Reference range of GA in different population

CONCLUSIONS AND PERSPECTIVES

Non enzymatic glycosylation is one of the underling modification factors that contribute to the development of diabetic nephropathy. Several studies demonstrated increased serum level of amadori albumin in nephropathy, in glomeruli and the degree of staining was increased with the severity of tissue damage. The highly specific monoclonal antibodies against GA reduced nephropathy in genetic diabetic mice by preventing changes in cultured renal cells and ameliorate the mesangial matrix expansion, proteinuria and renal insufficiency. The underling mechanisms by which glycated serum proteins induce pathological changes in the renal glomerulus are incompletely defined. However, therapeutic strategies that annihilate the effect of amadori albumin are a sensible approach to the treatment of diabetic nephropathy.
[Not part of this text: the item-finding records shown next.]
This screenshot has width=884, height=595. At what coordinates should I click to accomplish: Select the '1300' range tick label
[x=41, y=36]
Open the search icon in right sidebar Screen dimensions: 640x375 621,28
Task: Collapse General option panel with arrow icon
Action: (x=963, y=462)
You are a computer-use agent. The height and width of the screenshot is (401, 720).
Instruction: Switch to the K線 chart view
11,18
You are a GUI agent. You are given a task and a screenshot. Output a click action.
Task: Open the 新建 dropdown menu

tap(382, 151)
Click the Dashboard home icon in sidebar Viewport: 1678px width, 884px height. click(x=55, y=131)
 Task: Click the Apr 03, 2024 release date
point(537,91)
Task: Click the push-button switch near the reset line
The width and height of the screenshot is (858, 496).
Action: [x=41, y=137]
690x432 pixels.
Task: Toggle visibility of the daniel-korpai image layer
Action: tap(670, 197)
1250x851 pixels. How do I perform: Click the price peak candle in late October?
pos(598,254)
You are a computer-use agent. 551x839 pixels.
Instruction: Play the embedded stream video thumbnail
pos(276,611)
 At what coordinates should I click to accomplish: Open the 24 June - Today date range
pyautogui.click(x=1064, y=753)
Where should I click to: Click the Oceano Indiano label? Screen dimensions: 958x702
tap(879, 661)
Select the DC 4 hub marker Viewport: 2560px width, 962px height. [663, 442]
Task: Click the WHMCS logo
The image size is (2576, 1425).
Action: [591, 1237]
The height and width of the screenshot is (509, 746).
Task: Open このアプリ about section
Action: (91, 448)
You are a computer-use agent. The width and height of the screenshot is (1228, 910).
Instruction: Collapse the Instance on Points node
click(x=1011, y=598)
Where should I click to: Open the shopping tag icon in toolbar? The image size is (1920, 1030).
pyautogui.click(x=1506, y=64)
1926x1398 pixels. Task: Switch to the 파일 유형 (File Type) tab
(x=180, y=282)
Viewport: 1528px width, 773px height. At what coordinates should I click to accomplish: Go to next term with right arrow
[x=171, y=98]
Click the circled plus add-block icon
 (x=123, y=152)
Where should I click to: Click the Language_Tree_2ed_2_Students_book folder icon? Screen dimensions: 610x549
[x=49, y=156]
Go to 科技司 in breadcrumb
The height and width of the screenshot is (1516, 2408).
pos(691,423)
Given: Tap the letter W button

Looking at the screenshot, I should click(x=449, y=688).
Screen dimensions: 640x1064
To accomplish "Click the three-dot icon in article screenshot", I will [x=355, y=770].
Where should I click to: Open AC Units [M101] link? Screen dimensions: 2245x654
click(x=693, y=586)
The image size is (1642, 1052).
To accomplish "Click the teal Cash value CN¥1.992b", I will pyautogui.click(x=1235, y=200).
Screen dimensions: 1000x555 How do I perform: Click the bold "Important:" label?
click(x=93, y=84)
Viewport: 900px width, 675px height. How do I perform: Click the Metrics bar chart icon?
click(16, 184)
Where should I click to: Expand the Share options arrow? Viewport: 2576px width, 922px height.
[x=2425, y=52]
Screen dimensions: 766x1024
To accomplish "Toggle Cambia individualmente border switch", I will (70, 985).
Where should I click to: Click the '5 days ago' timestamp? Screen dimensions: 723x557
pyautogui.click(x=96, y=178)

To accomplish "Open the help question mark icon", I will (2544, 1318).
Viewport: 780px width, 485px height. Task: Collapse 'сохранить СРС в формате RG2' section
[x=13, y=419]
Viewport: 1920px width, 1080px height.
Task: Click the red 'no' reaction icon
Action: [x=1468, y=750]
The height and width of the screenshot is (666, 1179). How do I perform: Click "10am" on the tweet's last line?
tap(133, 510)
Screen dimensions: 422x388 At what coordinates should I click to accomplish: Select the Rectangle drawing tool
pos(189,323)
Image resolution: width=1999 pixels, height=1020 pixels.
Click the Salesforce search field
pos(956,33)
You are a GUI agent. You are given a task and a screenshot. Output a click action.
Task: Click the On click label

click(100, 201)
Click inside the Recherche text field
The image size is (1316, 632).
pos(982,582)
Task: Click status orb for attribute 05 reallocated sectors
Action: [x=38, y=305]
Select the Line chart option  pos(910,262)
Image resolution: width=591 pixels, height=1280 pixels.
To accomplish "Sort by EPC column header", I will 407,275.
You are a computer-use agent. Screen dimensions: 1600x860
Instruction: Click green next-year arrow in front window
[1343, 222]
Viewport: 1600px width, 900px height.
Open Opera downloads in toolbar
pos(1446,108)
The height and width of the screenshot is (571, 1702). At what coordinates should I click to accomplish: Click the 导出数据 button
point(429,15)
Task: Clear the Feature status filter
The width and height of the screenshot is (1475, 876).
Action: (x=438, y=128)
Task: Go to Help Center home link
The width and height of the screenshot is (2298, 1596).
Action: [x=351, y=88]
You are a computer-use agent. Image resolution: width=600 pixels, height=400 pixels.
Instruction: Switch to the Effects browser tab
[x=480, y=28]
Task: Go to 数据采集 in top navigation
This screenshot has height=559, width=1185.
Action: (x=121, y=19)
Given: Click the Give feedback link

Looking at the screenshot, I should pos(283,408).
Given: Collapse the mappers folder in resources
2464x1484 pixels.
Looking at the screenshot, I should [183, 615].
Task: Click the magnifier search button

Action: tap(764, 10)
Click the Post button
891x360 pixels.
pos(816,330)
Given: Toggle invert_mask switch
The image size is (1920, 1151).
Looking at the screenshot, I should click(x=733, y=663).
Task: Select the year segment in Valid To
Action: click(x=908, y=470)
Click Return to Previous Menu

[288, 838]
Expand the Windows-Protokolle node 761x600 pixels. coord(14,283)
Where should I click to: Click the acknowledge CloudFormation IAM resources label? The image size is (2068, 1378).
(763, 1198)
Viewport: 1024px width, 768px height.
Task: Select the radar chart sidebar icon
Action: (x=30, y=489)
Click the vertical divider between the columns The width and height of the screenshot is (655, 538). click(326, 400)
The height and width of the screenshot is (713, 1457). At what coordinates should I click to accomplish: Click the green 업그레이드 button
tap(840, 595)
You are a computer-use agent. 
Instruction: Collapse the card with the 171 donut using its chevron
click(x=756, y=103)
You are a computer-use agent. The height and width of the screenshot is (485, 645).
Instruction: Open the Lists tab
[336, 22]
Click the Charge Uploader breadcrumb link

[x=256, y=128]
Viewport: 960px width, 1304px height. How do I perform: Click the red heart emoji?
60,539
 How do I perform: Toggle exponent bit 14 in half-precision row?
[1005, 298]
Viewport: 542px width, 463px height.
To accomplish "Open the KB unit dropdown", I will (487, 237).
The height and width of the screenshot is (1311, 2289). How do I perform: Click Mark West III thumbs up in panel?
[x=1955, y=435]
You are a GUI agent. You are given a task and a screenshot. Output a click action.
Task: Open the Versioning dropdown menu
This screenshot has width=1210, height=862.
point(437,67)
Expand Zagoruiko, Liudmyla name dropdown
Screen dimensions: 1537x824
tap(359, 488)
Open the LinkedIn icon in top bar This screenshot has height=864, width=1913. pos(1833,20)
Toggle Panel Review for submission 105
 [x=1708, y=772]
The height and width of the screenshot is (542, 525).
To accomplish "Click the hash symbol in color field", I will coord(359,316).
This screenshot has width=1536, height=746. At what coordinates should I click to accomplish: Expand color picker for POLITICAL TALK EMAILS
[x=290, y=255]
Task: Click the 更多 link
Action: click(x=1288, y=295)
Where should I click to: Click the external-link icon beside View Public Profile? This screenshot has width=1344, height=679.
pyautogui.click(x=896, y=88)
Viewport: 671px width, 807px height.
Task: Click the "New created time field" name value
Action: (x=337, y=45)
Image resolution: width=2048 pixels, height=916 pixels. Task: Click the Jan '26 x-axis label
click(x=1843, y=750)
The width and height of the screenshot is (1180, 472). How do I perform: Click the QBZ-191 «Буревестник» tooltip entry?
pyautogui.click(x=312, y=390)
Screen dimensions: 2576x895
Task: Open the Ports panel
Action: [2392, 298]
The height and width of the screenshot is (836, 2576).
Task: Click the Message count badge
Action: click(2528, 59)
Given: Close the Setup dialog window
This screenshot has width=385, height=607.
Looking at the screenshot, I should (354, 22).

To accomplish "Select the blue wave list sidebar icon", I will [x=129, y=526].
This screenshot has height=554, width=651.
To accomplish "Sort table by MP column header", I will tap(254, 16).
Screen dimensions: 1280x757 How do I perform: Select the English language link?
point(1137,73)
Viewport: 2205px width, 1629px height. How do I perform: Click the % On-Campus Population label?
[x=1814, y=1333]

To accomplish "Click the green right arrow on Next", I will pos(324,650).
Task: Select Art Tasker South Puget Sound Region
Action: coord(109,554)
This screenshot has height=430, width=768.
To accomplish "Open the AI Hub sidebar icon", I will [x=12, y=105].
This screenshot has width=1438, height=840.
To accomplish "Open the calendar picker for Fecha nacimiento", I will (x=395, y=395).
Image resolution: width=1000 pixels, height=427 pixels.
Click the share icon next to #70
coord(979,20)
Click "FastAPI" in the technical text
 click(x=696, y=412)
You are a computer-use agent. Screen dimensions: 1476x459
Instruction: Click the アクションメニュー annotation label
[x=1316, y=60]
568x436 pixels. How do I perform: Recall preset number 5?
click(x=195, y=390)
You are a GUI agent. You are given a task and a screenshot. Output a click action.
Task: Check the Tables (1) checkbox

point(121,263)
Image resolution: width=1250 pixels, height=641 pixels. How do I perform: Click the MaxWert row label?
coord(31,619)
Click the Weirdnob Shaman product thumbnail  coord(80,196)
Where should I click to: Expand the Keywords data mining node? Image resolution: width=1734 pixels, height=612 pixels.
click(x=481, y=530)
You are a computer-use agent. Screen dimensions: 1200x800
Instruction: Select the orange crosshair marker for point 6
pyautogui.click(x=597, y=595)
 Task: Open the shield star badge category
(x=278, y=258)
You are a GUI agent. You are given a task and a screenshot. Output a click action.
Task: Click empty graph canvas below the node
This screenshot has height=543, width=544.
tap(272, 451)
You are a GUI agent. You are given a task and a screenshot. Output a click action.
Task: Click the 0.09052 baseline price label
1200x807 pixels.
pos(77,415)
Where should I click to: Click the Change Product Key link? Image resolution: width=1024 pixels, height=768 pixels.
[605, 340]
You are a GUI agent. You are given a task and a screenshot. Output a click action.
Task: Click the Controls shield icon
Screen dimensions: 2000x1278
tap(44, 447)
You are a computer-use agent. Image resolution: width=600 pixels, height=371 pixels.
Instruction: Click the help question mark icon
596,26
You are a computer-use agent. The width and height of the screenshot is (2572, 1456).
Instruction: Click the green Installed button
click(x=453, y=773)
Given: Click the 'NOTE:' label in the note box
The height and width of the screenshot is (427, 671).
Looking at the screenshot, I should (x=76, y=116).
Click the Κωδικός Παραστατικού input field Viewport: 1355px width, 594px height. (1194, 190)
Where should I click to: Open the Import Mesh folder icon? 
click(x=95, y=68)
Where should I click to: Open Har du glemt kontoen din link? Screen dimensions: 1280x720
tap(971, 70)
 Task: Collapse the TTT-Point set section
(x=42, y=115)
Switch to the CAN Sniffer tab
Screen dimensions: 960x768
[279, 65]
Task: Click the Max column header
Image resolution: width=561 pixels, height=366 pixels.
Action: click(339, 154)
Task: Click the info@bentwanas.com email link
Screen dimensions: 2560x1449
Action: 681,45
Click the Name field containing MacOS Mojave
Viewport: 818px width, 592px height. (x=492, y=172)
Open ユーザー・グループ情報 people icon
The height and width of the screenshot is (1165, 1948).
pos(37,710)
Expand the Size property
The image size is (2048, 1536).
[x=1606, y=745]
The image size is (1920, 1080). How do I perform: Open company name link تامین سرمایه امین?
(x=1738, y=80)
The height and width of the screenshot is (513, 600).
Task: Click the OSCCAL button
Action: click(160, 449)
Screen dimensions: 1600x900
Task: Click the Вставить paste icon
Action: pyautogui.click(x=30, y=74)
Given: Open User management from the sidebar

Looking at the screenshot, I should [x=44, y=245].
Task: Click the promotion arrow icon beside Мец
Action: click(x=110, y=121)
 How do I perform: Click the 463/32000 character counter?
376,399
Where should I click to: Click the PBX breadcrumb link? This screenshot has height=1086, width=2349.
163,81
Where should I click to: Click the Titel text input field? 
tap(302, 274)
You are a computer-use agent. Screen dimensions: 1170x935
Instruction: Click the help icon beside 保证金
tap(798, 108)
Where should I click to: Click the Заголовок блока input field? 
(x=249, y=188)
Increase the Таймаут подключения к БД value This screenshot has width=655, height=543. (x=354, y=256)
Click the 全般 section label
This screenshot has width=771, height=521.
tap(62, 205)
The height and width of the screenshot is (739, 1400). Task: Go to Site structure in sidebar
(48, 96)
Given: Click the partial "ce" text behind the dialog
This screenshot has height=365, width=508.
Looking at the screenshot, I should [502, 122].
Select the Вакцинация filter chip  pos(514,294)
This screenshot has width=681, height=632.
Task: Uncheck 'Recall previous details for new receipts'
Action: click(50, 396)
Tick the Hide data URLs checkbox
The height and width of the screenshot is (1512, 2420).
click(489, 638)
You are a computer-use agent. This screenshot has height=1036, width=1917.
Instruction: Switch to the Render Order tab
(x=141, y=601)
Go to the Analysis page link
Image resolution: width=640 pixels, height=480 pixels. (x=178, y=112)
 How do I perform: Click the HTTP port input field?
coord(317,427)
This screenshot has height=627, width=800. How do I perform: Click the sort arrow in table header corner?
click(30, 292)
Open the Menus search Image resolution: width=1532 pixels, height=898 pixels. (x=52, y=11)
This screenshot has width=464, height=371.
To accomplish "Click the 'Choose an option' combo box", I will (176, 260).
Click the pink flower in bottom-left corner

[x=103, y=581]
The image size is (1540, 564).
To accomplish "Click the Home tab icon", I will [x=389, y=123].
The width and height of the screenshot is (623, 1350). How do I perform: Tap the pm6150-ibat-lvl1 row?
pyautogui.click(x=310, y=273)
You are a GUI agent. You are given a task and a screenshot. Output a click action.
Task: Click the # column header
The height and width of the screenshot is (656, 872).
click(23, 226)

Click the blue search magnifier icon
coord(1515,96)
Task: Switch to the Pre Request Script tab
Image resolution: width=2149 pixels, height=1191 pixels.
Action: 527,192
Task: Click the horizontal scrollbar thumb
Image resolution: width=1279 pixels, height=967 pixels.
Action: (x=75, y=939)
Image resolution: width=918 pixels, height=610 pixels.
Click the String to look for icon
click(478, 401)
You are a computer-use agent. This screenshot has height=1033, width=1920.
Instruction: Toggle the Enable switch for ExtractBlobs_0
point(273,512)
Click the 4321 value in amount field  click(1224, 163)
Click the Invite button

Serum albumin has a much shorter half-life (20 days) than hemoglobin and may be more sensitive to changes in glycemia. Therefore, GA, which is not affected by changes in survival times of erythrocytes, and in hemoglobinopathy may be a better marker of monitoring glycemic control. It also provides better information for monitoring short term glycemic control. However, data on Indian population are lacking. Further research is warranted to establish the cut off value in Indian population using control groups.